= Fiachu mac Néill =

Fiachu mac Néill (flourished 507–514) was a king of Uisnech in Mide of the Ui Neill dynasty. He was the son of the high king Niall Noígíallach. According to the king list in the Book of Leinster, he succeeded his brother Conall Cremthainne (died 480) as king of Uisnech.

According to the Tripartite Life of Saint Patrick, Saint Patrick visited Fiachu and his brother Éndae at Uisnech. Fiachu refused baptism from the saint who put a curse on Uisnech. Tírechán gives a different account stating that Fiachu's son killed one of Patrick's followers during the visit causing Patrick to curse his descendants.

Fiachu appears as the conqueror of Meath in the annals with Failge Berraide, the ancestor of the Leinster dynasty of Uí Failgi, as his opponent. In 507 Fiachu was defeated by Failge at the Battle of Frémainn (Frewin Hill, near Mullingar, County Westmeath). Fiachu had a false prophecy that he would win this battle and desired revenge. In 514 he achieved this revenge by defeating Failge at the Battle of Druim Derg. By this victory the plain of Mide was taken away from the Laigin.

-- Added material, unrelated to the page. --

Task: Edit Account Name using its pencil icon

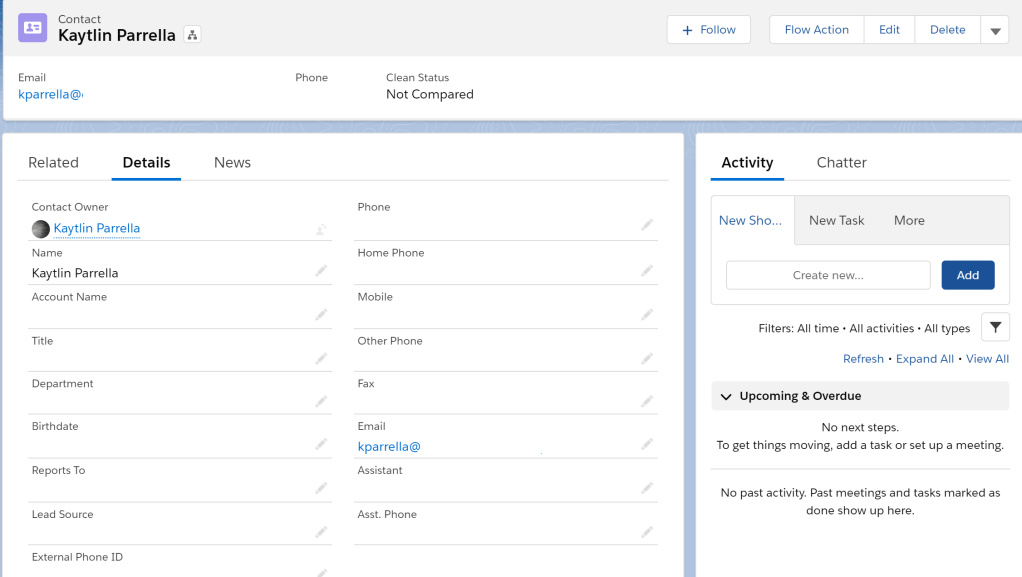Action: 321,314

Fiachu was ancestor of the Cenél Fiachach, a clan which included several well known sub-clans or septs such as Geoghegan and O'Higgins, whose lands extended from Birr to Uisnech in southern Westmeath and part of north Offaly and their southern territory became known as Fir Cell (land of the churches), and later the Barony of Moycashel. His son Túathal established a northern branch and his son Úathnemgenn a southern branch. Another son Crimthann was great-grandfather of a local saint Áed mac Bricc (died 589).